Saved data entries:

□ □ □ □ □

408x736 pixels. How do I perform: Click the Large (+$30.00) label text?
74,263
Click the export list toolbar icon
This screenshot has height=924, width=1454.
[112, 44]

□ □ □ □ □

■ **Exercise instructions**:
Your response should consist of the records, printed exactly.

■ **Exercise result**:
408x736 pixels. How do I perform: Click the Large (+$30.00) label text?
74,263
Click the export list toolbar icon
This screenshot has height=924, width=1454.
[112, 44]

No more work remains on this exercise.